======== GIVEN ENTRIES

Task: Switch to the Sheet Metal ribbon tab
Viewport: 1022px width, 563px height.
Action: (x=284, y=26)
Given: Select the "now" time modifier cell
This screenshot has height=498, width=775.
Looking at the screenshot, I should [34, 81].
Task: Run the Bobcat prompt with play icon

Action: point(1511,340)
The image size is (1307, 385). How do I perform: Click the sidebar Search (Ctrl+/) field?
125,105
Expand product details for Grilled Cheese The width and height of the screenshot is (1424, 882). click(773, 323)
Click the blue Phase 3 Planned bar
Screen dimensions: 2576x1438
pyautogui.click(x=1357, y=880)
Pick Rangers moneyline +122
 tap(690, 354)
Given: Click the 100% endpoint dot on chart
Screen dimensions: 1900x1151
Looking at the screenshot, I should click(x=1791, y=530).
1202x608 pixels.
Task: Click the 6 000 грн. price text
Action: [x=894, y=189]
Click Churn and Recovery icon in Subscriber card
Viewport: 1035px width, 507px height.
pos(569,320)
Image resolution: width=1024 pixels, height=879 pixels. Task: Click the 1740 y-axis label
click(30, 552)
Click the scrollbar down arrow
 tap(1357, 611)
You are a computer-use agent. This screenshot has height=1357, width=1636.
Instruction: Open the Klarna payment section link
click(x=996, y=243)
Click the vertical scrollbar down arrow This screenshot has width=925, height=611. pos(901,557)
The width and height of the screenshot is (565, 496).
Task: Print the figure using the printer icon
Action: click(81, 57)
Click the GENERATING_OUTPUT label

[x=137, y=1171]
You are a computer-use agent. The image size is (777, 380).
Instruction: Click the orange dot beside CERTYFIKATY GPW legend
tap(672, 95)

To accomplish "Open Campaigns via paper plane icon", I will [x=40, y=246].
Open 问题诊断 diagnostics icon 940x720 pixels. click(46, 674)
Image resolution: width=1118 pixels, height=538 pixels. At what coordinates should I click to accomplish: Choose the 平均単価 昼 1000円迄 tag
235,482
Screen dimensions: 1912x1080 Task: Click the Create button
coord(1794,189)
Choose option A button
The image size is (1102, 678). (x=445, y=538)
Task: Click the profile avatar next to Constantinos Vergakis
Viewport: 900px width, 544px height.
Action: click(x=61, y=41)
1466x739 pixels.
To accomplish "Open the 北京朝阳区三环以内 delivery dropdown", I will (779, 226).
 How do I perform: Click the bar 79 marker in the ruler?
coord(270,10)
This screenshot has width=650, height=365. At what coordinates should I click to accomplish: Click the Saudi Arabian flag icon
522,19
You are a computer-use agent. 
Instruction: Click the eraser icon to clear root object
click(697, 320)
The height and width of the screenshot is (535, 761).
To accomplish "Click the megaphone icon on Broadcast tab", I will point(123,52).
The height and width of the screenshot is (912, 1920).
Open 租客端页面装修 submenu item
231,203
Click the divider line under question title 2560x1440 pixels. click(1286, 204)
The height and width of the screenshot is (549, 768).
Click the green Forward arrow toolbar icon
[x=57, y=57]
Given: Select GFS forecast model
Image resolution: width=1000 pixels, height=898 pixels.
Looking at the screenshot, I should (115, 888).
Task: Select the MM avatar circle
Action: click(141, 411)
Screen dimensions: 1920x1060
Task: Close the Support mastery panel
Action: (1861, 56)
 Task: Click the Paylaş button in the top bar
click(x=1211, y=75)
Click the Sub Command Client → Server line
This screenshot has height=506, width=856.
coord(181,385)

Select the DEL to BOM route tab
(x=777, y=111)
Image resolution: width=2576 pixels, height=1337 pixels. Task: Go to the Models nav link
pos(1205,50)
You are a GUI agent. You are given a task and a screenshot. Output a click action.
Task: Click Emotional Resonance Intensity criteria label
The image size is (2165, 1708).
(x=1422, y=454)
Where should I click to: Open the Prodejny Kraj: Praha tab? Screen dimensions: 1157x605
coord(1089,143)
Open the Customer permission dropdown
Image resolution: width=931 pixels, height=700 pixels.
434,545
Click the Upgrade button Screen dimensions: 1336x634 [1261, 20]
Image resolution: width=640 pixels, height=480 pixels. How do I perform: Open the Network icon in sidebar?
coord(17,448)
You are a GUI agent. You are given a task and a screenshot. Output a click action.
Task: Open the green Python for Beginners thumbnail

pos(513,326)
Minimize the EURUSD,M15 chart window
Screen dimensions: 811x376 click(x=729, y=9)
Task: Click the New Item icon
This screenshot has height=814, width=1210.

================

--- TASK OBJECTIVE ---
Return all lines from the entries that contain the string "computer".

--- ANSWER BELOW ---
You are a computer-use agent. This screenshot has height=1357, width=1636.
You are a computer-use agent. The image size is (777, 380).
You are a computer-use agent. 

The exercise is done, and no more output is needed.